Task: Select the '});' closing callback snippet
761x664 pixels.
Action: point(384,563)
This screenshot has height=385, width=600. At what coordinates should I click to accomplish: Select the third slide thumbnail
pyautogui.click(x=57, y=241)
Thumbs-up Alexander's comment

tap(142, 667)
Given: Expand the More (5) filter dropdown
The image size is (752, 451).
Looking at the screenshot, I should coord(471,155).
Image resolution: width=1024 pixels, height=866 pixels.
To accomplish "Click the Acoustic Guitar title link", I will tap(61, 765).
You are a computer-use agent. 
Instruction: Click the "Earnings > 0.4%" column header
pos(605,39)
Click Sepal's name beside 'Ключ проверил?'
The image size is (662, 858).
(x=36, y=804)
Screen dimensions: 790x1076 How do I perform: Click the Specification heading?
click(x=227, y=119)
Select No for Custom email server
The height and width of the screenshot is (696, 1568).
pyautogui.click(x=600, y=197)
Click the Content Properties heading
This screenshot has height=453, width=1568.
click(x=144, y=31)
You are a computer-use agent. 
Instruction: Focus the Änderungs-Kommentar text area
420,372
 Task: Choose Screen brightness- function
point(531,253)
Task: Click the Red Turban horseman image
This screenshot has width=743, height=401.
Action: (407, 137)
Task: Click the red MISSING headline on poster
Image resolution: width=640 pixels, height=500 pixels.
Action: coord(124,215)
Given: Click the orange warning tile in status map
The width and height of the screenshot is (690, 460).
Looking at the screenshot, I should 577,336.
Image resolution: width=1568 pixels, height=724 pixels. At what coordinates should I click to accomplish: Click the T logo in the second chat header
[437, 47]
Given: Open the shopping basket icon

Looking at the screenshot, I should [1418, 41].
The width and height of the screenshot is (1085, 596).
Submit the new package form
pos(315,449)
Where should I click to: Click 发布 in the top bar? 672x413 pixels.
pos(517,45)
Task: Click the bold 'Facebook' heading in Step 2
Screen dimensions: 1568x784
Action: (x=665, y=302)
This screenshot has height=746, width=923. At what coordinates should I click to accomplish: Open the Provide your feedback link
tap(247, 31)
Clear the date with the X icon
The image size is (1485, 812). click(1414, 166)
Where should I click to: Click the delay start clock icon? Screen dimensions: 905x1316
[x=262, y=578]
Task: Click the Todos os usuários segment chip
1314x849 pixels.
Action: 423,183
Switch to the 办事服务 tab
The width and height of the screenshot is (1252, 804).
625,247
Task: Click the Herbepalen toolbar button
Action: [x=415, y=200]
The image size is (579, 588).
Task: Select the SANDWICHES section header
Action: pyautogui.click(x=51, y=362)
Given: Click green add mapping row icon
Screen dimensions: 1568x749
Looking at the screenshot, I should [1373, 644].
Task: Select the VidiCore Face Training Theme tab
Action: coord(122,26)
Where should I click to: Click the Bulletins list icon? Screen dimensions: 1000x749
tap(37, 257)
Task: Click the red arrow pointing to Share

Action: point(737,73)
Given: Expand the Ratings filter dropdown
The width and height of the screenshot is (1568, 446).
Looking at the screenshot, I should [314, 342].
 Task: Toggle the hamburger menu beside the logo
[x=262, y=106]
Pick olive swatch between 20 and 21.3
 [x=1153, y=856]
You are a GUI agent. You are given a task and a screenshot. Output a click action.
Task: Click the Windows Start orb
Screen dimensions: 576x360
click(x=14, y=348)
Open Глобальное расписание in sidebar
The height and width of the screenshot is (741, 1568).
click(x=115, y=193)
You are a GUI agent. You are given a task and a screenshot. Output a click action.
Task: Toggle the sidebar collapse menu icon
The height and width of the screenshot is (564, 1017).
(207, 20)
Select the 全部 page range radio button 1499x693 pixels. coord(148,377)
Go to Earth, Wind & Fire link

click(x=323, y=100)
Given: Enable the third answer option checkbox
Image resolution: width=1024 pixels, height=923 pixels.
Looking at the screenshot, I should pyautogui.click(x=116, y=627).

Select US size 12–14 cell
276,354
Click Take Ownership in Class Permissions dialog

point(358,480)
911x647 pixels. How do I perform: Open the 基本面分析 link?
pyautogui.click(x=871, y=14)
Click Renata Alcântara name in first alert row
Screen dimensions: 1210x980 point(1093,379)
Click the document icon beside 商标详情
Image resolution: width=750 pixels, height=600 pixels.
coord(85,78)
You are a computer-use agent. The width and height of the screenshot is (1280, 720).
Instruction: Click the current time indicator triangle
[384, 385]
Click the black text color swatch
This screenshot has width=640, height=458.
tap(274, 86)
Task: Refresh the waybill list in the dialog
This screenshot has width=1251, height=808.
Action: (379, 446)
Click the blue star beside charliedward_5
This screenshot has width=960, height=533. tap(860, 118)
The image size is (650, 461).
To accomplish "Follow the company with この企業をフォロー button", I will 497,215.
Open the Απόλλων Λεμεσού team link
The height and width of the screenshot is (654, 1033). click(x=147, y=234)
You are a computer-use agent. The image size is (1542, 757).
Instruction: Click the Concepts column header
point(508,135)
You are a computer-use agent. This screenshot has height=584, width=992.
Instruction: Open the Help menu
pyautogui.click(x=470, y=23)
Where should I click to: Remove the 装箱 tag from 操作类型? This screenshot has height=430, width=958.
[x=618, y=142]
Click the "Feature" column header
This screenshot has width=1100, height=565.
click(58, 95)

> **Goal of the exercise**
Select, from the listing, all lines that include the word "filter".

> **Output for this exercise**
Given: Expand the More (5) filter dropdown
Given: Expand the Ratings filter dropdown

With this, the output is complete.